The approval comes after Detroit City Council authorized the redevelopment plan last month.
The project is led in part by billionaire real estate mogul Stephen Ross, who is also funding a new University of Michigan campus nearby.
Chris Kolb, a government liaison for U-M, is in favor of the tax breaks.
“We believe our successes will be greater with a successfully District Detroit.”
Ron Beebe sits on the board and asked why the state was already giving so many tax breaks to downtown Detroit.
“We’ve approved $2.7 billion in the last 12 years for the Detroit MSA and $1.2 billion of that is going to the city. So this is a pretty big deal.”
Officials also questioned developers’ promises to create thousands of jobs in the city. An official with the Michigan Economic Development Corporation said the agency would not monitor the number of jobs created by the District Detroit.
Tonya Myers Philips called into the state board’s meeting to oppose tax breaks for the developer.
“The Ilitch company has a horrible record of doing business and keeping its commitments,” Philips said. “This proposal is asking tax payers to provide another bundle of public incentives to a company [who] has yet to finish what they promised to do more than 10 years ago with the last bundle of public incentives.”
Others against the subsidies raised concerns about other projects in the state.
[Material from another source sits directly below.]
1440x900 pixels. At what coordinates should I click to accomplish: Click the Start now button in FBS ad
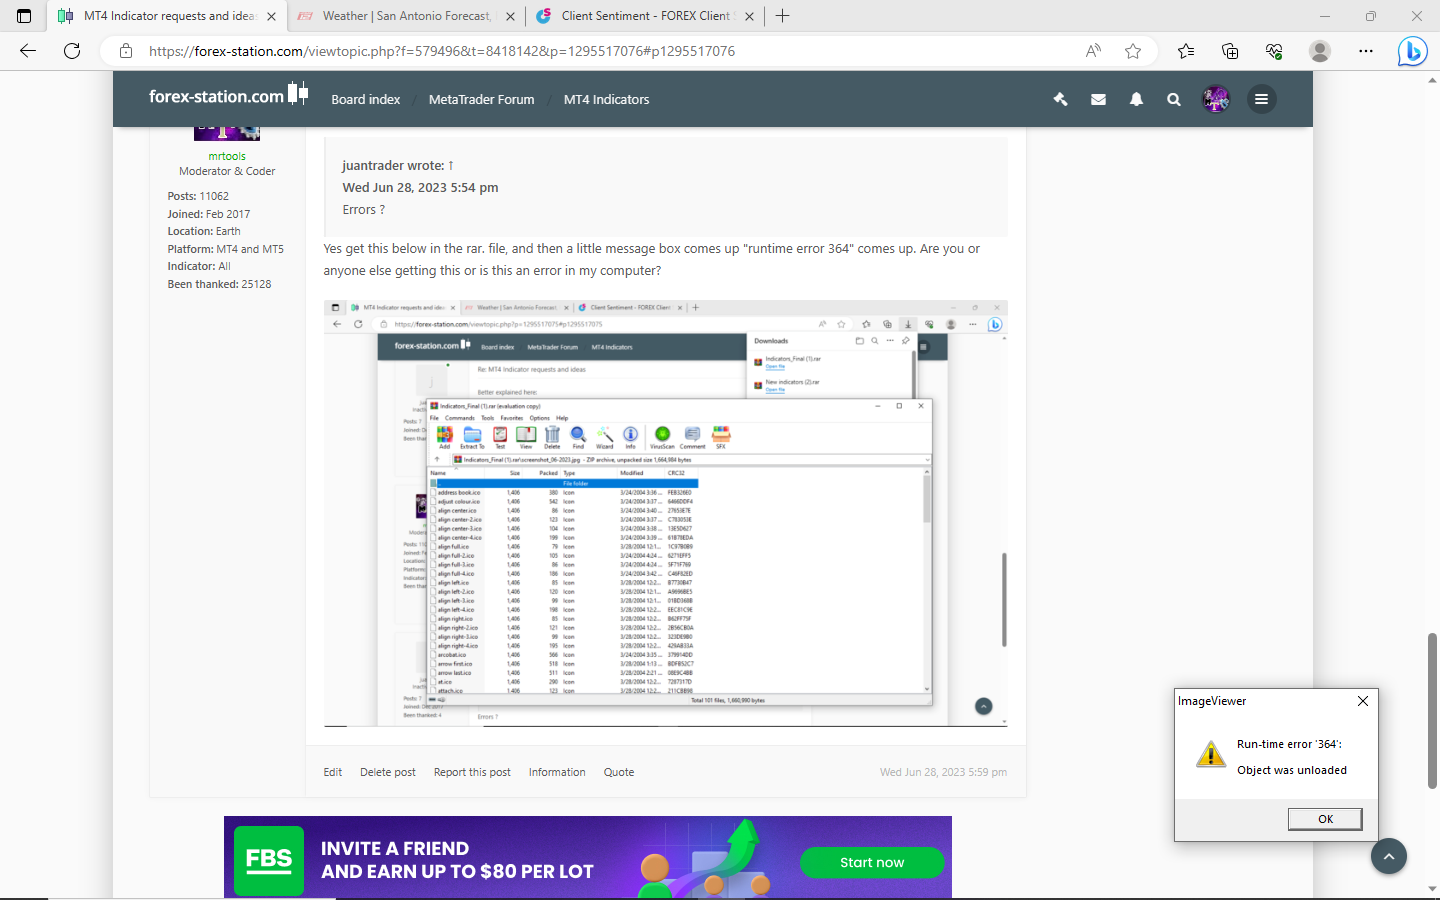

Marjorie Steele opposes the Gotion electric vehicle plant in Big Rapids, which recently received $175 million in public funding from the Michigan Economic Development Corporation.
“Congratulations MEDC for being the entity that brings the west side and the east side together at last,” Steele commented.
Ford’s publicly-funded battery plant in Marshall, which plans to convert 2,000 acres of agricultural land into an industrial mega site, was also criticized.